▶ **TEXT EXTRACT**
Rod Hardy
isn’t going to beat around bush – he knows what it takes to get a movie
made, and that doesn’t always mean a good script - though that
definitely helps. In his case, it was the magical contribution of a
Hogwarts’ student that fuelled the December
Boys’ engine.
December
Boys tells of four boys, all orphans, who are
shipped off – they were
picked over the other orphans because this month, December, is their
birthday – to stay in a beautiful seaside retreat. It’s there that they
all fight to stay on as permanent members of the community.
A
film based on book 'December Boys' had been mooted for years, but it
wasn’t until British actor Daniel Radcliffe, better known as cinema’s
Harry Potter,
agreed to do the movie that it finally showed signs of
life.
Melbourne-based Hardy, who made his feature directing
debut with 1979’s Thirst,
says he snagged Radcliffe unintentionally. He
had actually offered another young British actor, Freddie Highmore,
star of Tim Burton’s Charlie
and the Chocolate Factory, a role in the
film when he got wind of the Radcliffe possibility.

▶ **DATASET EXCERPTS**
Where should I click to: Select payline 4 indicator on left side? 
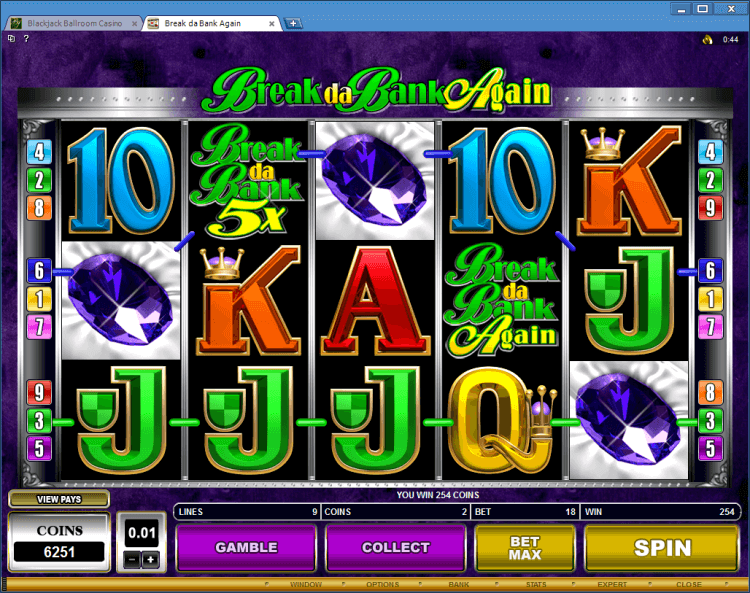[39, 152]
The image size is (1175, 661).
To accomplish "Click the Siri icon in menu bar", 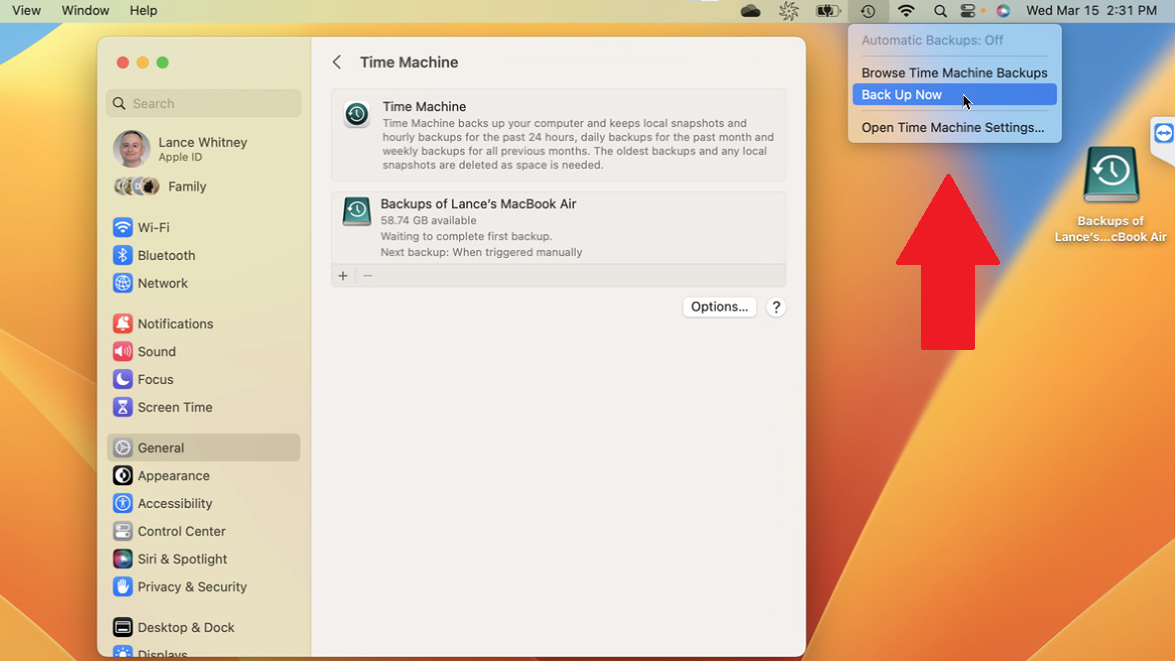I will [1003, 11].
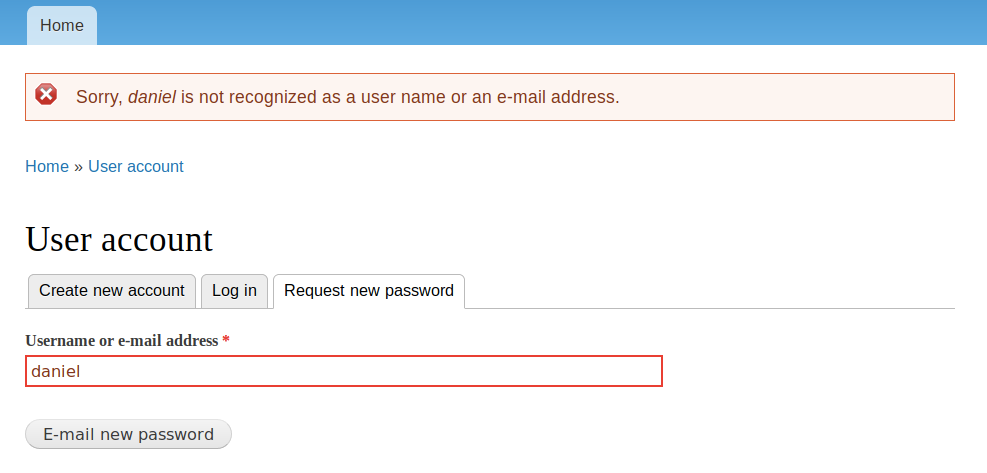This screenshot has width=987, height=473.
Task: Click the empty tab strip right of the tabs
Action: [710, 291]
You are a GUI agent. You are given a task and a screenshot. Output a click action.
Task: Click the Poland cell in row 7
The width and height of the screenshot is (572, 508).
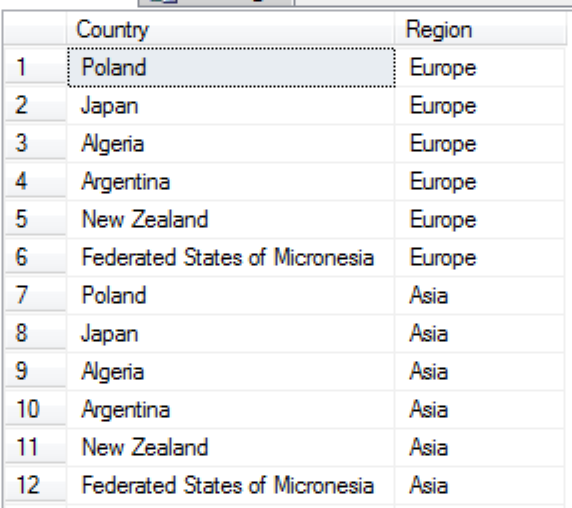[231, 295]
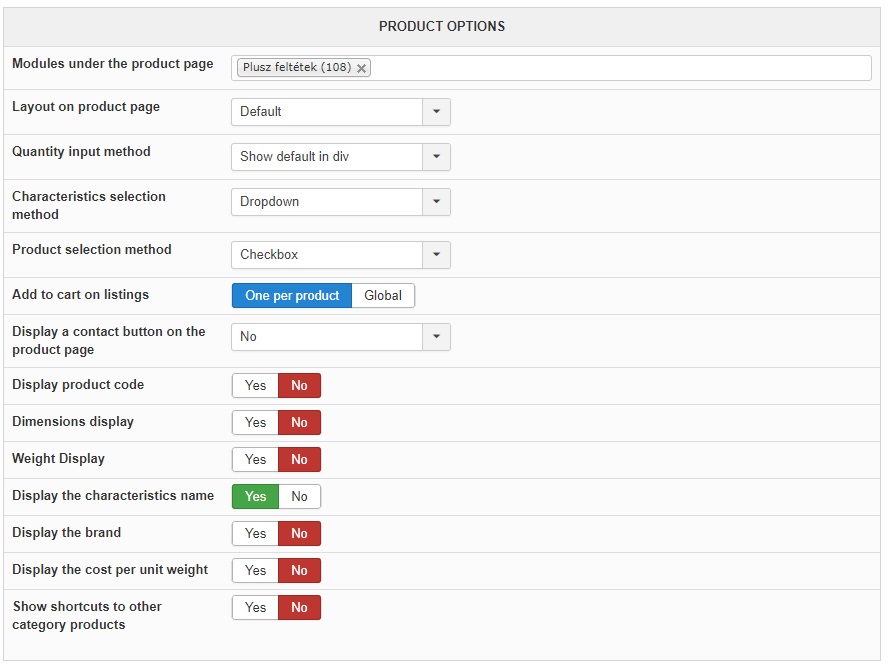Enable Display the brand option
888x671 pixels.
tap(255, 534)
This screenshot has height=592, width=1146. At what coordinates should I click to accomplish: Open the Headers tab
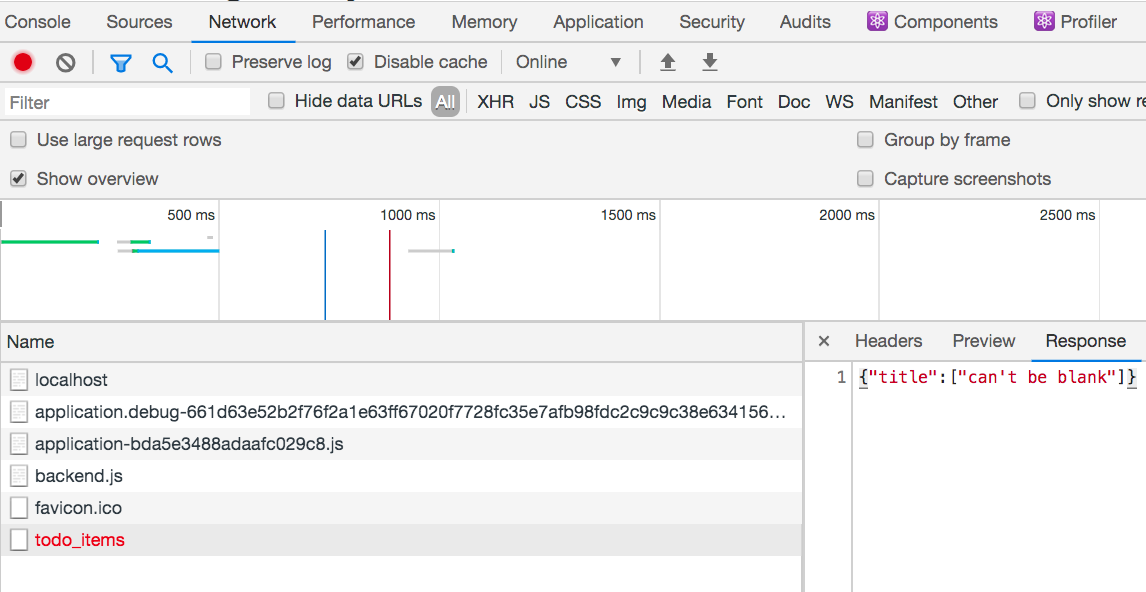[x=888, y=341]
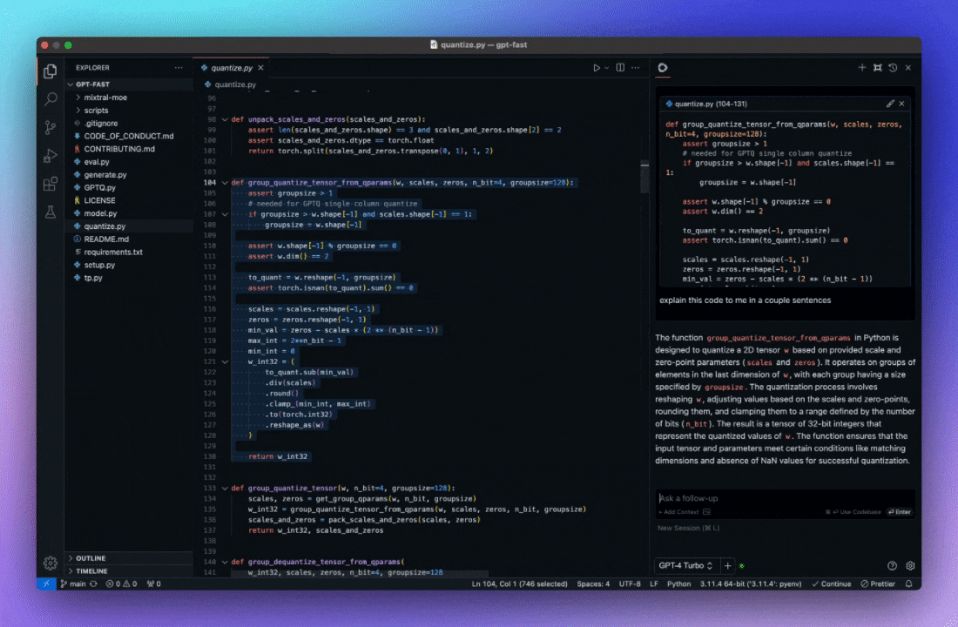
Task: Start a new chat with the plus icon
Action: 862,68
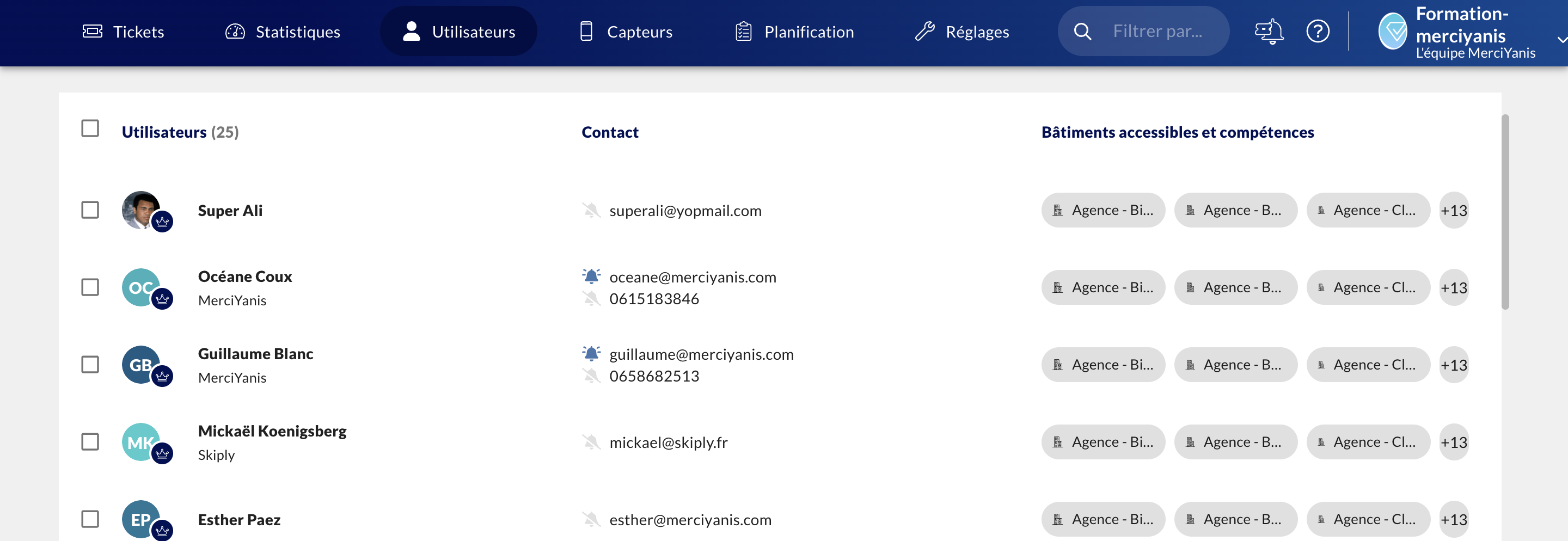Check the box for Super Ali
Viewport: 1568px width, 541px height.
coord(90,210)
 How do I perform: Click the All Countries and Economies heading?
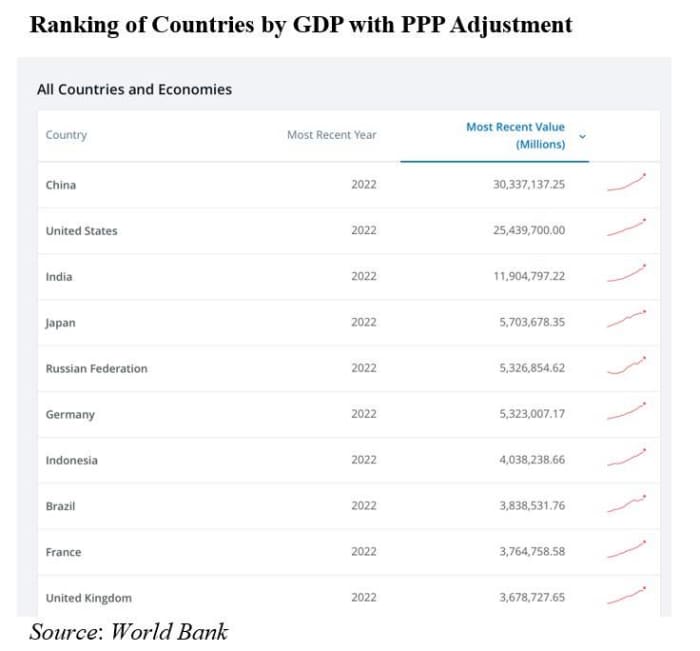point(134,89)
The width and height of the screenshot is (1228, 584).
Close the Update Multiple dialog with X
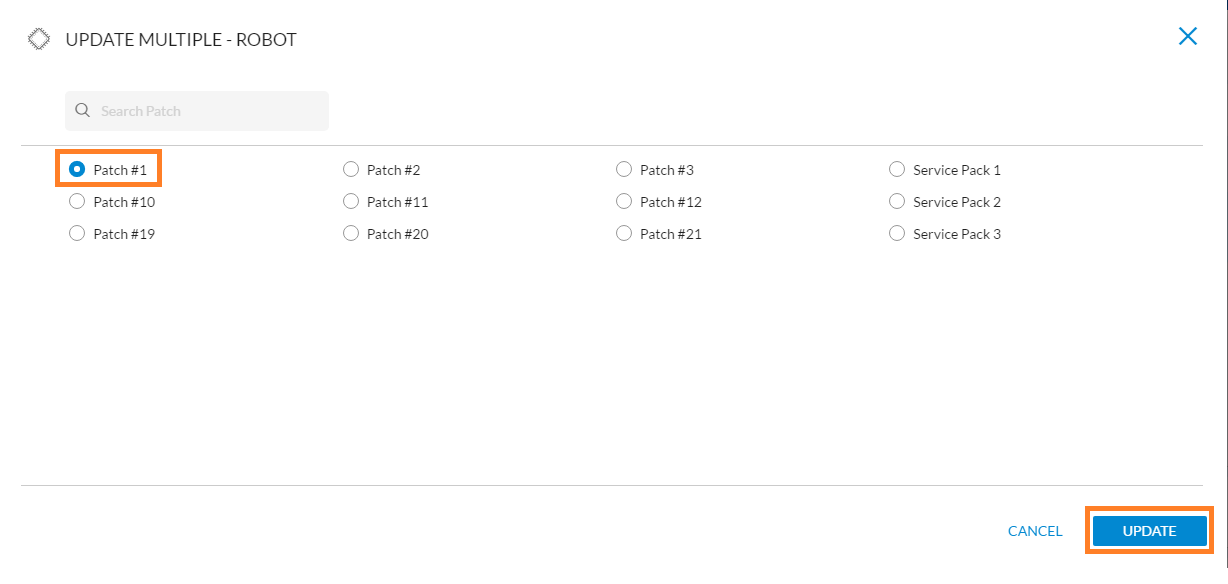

▶ **BRIEF A**
According to the December Boys text, which film was Rod Hardy's feature directing debut?
▶ **BRIEF B**
Sum up the December Boys text in two sentences.

▶ **RIGHT ANSWER A**
Thirst, from 1979.

▶ **RIGHT ANSWER B**
December Boys is about four orphan boys who are sent to a seaside retreat because their birthdays fall in December, and there they fight to stay on as permanent members of the community. A film of the book had been talked about for years, but it only began to move forward when Daniel Radcliffe agreed to be in it, something director Rod Hardy says happened unintentionally after he had offered a role to Freddie Highmore.